#### [Required work]
[A] Translate this sentence from the Peri Vaevae Pare article into Spanish: "He previously worked as a Chief Laboratory Officer at Rarotonga Hospital."
[B] Please list every office in the Peri Vaevae Pare article whose title begins with "Minister of".

Segment Start: Source extract

Minister of Police
- In office 14 December 2004 – 29 September 2005
- Prime Minister: Jim Marurai
- Succeeded by: Jim Marurai

Minister of Health
- In office 15 February 2002 – 6 January 2006
- Prime Minister: Robert Woonton Jim Marurai
- Preceded by: Terepai Maoate
- Succeeded by: Terepai Maoate
- In office 5 August 2001 – 10 December 2001
- Prime Minister: Terepai Maoate
- Succeeded by: Terepai Maoate

Minister of Internal Affairs
- In office 15 February 2002 – 14 December 2004
- Prime Minister: Robert Woonton

Minister of Social Services
- In office 15 February 2002 – 14 December 2004

Attorney-General
- In office 5 August 2001 – 10 December 2001
- Prime Minister: Terepai Maoate

Member of the Cook Islands Parliament for Matavera
- In office 16 June 1999 – 2 June 2006
- Preceded by: Mataio Mataio Aperau
- Succeeded by: Kiriau Turepu

Personal details
- Died: 27 May 2020 Rarotonga
- Party: Cook Islands Democratic Party Cook Islands First Party

= Peri Vaevae Pare =

Cook Islands politician (died 2020)

Peri Vaevae Pare (died 27 May 2020) was a Cook Islands politician and Cabinet Minister. He was stripped of his seat in Parliament after being convicted of corruption in 2005.

==Biography==
Pare was the brother of musician Noo Pare and would often host musicians visiting Rarotonga. He previously worked as a Chief Laboratory Officer at Rarotonga Hospital.

He was elected to Parliament as a member of the Democratic Alliance Party in the 1999 Cook Islands general election. In August 2001, he was appointed to the Cabinet of Terepai Maoate as Attorney-General and Minister of Health, but was sacked in December. After Robert Woonton replaced Maoate in February 2002 he was appointed Minister of Health, Social Services, and Internal Affairs. Shortly after becoming Health Minister he delayed and then cancelled a proposed xenotransplantation trial being promoted by former Prime Minister Joe Williams. The trial involved injecting pig cells into humans as a means of fighting diabetes and had been moved to the Cook Islands as it could not legally take place in New Zealand.

Segment End: Source extract
Segment Start: Supplied records

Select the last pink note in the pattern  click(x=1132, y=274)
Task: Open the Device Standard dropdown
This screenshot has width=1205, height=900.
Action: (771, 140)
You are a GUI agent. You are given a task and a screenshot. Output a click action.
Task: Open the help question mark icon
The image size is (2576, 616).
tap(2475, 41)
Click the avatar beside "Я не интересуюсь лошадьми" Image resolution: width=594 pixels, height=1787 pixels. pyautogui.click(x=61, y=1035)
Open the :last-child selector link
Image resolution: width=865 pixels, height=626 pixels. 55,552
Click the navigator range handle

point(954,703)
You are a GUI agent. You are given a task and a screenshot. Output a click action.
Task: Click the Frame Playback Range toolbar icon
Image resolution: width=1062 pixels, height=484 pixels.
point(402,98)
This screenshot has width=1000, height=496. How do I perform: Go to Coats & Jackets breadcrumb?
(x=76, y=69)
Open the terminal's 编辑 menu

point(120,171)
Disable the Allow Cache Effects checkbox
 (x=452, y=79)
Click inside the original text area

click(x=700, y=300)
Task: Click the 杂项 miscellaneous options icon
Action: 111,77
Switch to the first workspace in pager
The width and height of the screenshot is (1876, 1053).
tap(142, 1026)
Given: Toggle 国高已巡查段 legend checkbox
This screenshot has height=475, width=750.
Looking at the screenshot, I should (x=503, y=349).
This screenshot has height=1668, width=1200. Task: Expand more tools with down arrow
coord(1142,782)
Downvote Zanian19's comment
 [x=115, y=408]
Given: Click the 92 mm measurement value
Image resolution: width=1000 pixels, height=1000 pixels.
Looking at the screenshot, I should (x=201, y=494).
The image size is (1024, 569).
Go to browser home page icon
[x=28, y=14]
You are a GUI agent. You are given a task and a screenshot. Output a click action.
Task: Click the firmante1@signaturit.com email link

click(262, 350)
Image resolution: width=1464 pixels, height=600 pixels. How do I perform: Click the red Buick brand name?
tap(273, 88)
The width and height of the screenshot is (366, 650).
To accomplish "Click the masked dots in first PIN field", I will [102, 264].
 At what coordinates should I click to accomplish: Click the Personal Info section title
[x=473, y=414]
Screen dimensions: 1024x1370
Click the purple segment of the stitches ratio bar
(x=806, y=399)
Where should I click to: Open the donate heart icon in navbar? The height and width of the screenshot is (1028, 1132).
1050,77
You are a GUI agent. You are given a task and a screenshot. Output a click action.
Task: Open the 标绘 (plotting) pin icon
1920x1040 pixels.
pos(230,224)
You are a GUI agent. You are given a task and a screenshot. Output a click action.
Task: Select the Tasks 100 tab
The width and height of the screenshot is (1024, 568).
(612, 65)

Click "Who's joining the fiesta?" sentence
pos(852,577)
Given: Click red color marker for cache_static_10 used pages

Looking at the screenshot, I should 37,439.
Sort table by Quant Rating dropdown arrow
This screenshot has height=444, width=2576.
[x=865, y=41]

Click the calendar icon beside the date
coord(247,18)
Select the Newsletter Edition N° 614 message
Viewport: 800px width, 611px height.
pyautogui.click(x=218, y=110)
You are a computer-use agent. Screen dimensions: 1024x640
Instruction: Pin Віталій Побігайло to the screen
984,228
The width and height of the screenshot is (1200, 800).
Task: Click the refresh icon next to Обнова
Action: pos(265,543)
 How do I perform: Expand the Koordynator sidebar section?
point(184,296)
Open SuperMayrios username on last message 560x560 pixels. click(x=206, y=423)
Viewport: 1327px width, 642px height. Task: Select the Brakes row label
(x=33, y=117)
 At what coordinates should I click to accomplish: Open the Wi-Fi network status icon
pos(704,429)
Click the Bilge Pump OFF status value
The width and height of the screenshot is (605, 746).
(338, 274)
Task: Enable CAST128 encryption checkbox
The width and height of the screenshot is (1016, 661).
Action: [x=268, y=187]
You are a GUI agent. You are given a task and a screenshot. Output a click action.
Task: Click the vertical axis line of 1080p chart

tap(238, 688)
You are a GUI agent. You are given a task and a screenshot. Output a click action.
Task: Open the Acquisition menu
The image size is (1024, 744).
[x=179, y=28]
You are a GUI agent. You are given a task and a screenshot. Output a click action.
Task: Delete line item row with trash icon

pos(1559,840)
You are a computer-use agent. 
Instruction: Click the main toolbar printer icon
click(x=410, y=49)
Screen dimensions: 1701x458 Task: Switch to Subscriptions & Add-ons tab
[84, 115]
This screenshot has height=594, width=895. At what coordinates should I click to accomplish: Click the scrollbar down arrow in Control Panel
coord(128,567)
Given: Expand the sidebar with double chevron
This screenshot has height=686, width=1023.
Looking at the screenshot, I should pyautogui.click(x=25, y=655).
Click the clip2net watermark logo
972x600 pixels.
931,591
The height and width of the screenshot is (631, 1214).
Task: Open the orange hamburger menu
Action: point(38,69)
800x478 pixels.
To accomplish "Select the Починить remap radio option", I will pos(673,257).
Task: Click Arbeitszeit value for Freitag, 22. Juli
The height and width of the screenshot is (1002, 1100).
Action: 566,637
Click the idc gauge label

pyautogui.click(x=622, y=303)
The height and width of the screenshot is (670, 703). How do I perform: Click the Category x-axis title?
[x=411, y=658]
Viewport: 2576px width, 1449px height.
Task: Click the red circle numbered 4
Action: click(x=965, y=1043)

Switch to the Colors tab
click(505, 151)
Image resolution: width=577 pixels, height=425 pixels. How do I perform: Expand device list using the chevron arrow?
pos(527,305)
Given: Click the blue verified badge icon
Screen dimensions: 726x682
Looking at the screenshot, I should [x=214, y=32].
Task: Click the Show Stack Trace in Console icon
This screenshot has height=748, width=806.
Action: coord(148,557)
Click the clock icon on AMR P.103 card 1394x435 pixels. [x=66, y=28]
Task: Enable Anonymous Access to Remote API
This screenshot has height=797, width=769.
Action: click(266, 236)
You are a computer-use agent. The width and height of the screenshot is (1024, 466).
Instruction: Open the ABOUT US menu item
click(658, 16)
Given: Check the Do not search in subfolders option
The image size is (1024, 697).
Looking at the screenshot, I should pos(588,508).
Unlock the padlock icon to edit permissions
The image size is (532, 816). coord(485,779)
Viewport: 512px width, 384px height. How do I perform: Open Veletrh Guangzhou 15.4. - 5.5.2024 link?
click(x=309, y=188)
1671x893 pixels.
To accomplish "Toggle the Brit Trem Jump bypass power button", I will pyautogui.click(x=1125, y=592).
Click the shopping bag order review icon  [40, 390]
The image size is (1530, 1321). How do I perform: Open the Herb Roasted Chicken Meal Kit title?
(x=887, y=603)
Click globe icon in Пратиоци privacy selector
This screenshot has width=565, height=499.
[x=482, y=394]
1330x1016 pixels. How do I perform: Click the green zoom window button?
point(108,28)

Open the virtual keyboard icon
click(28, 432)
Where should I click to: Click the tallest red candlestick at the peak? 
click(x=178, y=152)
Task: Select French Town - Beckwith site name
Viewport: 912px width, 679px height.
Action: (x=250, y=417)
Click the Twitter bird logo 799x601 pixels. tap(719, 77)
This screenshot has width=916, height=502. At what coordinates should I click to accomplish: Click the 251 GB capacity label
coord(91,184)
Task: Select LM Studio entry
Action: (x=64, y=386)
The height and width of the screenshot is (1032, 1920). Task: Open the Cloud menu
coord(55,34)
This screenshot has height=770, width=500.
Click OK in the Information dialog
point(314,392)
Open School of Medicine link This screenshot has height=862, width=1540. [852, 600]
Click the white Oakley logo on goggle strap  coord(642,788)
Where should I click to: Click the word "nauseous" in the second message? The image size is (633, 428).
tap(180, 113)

Segment End: Supplied records

#### [Answers given]
[A] Anteriormente trabajó como jefe de laboratorio en el Hospital de Rarotonga.

[B]
Minister of Police
Minister of Health
Minister of Internal Affairs
Minister of Social Services